The records:

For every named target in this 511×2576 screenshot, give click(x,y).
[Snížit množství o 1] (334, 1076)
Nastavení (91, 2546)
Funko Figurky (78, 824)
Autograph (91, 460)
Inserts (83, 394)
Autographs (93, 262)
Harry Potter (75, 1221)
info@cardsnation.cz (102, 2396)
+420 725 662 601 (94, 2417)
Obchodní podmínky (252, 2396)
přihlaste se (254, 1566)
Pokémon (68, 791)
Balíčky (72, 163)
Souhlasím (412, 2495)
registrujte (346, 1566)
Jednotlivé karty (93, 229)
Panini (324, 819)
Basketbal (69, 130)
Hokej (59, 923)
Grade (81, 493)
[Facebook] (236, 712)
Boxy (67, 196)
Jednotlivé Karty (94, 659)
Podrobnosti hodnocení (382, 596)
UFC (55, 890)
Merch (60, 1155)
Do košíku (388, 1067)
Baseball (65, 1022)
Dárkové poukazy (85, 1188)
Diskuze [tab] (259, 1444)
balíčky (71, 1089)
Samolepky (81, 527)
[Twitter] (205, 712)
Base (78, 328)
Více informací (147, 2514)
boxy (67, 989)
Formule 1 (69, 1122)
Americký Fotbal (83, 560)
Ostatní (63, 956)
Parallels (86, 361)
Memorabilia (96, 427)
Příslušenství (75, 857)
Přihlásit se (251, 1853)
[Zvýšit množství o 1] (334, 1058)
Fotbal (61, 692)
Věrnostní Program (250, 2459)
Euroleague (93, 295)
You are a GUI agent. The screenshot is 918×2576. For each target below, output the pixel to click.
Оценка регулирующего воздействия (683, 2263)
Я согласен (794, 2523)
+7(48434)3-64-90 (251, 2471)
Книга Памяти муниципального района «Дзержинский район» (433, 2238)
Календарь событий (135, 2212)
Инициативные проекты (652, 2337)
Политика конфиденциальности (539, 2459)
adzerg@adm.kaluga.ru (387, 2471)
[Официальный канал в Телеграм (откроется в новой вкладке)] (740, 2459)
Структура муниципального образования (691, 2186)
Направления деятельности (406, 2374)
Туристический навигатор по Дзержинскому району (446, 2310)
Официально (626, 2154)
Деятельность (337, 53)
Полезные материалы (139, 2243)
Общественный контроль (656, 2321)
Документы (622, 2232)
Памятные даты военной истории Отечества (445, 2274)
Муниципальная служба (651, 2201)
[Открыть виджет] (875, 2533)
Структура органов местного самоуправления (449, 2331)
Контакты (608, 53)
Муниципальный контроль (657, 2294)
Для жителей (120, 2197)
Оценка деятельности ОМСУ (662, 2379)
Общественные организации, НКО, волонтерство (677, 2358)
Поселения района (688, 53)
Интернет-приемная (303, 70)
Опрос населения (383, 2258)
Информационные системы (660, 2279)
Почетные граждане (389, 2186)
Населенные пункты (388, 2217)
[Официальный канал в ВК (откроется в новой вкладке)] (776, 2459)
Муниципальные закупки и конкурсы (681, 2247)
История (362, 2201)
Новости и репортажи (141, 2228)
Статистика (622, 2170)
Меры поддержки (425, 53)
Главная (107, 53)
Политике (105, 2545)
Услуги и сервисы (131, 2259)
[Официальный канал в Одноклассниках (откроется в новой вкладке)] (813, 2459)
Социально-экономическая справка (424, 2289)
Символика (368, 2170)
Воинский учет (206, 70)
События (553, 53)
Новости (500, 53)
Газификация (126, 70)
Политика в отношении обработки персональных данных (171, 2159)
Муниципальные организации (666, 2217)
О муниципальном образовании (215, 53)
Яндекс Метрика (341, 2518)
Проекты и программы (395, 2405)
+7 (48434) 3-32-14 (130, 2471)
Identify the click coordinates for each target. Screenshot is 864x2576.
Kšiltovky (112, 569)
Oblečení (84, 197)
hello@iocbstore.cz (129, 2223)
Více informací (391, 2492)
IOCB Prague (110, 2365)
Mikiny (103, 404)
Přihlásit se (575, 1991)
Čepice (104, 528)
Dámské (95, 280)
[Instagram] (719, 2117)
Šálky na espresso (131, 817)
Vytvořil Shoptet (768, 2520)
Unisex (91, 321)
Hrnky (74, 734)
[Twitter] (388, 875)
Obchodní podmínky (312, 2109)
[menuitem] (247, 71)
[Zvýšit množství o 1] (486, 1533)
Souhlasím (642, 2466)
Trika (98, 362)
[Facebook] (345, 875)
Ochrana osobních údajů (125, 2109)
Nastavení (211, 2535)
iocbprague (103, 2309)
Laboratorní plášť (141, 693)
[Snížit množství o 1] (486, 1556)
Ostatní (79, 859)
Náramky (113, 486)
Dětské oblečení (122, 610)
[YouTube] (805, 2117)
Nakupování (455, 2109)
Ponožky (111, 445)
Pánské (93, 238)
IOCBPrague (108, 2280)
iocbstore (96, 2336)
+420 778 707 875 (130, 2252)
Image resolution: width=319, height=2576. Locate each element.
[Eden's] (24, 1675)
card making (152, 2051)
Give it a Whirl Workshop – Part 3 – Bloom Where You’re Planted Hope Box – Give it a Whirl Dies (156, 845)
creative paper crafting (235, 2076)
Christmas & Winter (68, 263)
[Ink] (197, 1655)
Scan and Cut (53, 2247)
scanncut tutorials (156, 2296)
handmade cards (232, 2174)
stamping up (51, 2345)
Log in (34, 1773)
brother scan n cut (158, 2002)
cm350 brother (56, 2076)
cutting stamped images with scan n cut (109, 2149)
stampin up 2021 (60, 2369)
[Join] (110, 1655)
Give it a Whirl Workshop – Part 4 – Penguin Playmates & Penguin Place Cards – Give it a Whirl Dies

Aim of the task: Copy the records above exactly, beginning at the line that contains "Obchodní podmínky (252, 2396)" and stopping after the line that contains "Меры поддержки (425, 53)".

Answer for the task:
Obchodní podmínky (252, 2396)
přihlaste se (254, 1566)
Pokémon (68, 791)
Balíčky (72, 163)
Souhlasím (412, 2495)
registrujte (346, 1566)
Jednotlivé karty (93, 229)
Panini (324, 819)
Basketbal (69, 130)
Hokej (59, 923)
Grade (81, 493)
[Facebook] (236, 712)
Boxy (67, 196)
Jednotlivé Karty (94, 659)
Podrobnosti hodnocení (382, 596)
UFC (55, 890)
Merch (60, 1155)
Do košíku (388, 1067)
Baseball (65, 1022)
Dárkové poukazy (85, 1188)
Diskuze [tab] (259, 1444)
balíčky (71, 1089)
Samolepky (81, 527)
[Twitter] (205, 712)
Base (78, 328)
Více informací (147, 2514)
boxy (67, 989)
Formule 1 (69, 1122)
Americký Fotbal (83, 560)
Ostatní (63, 956)
Parallels (86, 361)
Memorabilia (96, 427)
Příslušenství (75, 857)
Přihlásit se (251, 1853)
[Zvýšit množství o 1] (334, 1058)
Fotbal (61, 692)
Věrnostní Program (250, 2459)
Euroleague (93, 295)
You are a GUI agent. The screenshot is 918×2576. For each target below, output the pixel to click.
Оценка регулирующего воздействия (683, 2263)
Я согласен (794, 2523)
+7(48434)3-64-90 (251, 2471)
Книга Памяти муниципального района «Дзержинский район» (433, 2238)
Календарь событий (135, 2212)
Инициативные проекты (652, 2337)
Политика конфиденциальности (539, 2459)
adzerg@adm.kaluga.ru (387, 2471)
[Официальный канал в Телеграм (откроется в новой вкладке)] (740, 2459)
Структура муниципального образования (691, 2186)
Направления деятельности (406, 2374)
Туристический навигатор по Дзержинскому району (446, 2310)
Официально (626, 2154)
Деятельность (337, 53)
Полезные материалы (139, 2243)
Общественный контроль (656, 2321)
Документы (622, 2232)
Памятные даты военной истории Отечества (445, 2274)
Муниципальная служба (651, 2201)
[Открыть виджет] (875, 2533)
Структура органов местного самоуправления (449, 2331)
Контакты (608, 53)
Муниципальный контроль (657, 2294)
Для жителей (120, 2197)
Оценка деятельности ОМСУ (662, 2379)
Общественные организации, НКО, волонтерство (677, 2358)
Поселения района (688, 53)
Интернет-приемная (303, 70)
Опрос населения (383, 2258)
Информационные системы (660, 2279)
Почетные граждане (389, 2186)
Населенные пункты (388, 2217)
[Официальный канал в ВК (откроется в новой вкладке)] (776, 2459)
Муниципальные закупки и конкурсы (681, 2247)
История (362, 2201)
Новости и репортажи (141, 2228)
Статистика (622, 2170)
Меры поддержки (425, 53)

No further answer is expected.